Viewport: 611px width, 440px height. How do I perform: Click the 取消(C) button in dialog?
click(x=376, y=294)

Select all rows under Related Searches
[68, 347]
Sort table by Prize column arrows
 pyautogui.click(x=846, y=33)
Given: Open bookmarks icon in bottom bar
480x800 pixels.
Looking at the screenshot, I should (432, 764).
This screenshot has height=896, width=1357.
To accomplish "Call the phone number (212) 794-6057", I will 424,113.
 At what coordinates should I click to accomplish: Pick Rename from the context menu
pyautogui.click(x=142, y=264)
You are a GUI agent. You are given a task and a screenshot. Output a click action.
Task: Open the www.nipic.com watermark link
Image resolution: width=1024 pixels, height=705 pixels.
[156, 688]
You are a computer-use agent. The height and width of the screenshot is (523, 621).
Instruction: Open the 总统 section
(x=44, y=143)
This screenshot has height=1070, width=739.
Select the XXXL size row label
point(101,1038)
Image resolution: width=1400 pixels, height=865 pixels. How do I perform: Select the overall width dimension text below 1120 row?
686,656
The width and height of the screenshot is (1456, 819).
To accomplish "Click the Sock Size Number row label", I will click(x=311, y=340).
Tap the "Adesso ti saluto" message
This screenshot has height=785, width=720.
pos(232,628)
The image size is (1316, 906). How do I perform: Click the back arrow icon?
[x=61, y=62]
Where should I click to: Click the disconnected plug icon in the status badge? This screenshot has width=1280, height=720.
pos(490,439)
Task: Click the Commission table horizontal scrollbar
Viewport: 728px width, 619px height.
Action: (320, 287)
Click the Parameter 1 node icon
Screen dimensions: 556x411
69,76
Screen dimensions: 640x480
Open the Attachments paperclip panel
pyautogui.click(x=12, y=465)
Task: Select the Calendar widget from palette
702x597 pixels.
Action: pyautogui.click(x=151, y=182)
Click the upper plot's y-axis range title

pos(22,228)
_ _ _ _ _
Write out only what runs from the line holding "Select all rows under Related Searches" through the last line of the records, exactly as shown.

Select all rows under Related Searches
[68, 347]
Sort table by Prize column arrows
 pyautogui.click(x=846, y=33)
Given: Open bookmarks icon in bottom bar
480x800 pixels.
Looking at the screenshot, I should (432, 764).
This screenshot has height=896, width=1357.
To accomplish "Call the phone number (212) 794-6057", I will 424,113.
 At what coordinates should I click to accomplish: Pick Rename from the context menu
pyautogui.click(x=142, y=264)
You are a GUI agent. You are given a task and a screenshot. Output a click action.
Task: Open the www.nipic.com watermark link
Image resolution: width=1024 pixels, height=705 pixels.
[156, 688]
You are a computer-use agent. The height and width of the screenshot is (523, 621).
Instruction: Open the 总统 section
(x=44, y=143)
This screenshot has height=1070, width=739.
Select the XXXL size row label
point(101,1038)
Image resolution: width=1400 pixels, height=865 pixels. How do I perform: Select the overall width dimension text below 1120 row?
686,656
The width and height of the screenshot is (1456, 819).
To accomplish "Click the Sock Size Number row label", I will click(x=311, y=340).
Tap the "Adesso ti saluto" message
This screenshot has height=785, width=720.
pos(232,628)
The image size is (1316, 906). How do I perform: Click the back arrow icon?
[x=61, y=62]
Where should I click to: Click the disconnected plug icon in the status badge? This screenshot has width=1280, height=720.
pos(490,439)
Task: Click the Commission table horizontal scrollbar
Viewport: 728px width, 619px height.
Action: (320, 287)
Click the Parameter 1 node icon
Screen dimensions: 556x411
69,76
Screen dimensions: 640x480
Open the Attachments paperclip panel
pyautogui.click(x=12, y=465)
Task: Select the Calendar widget from palette
702x597 pixels.
Action: pyautogui.click(x=151, y=182)
Click the upper plot's y-axis range title

pos(22,228)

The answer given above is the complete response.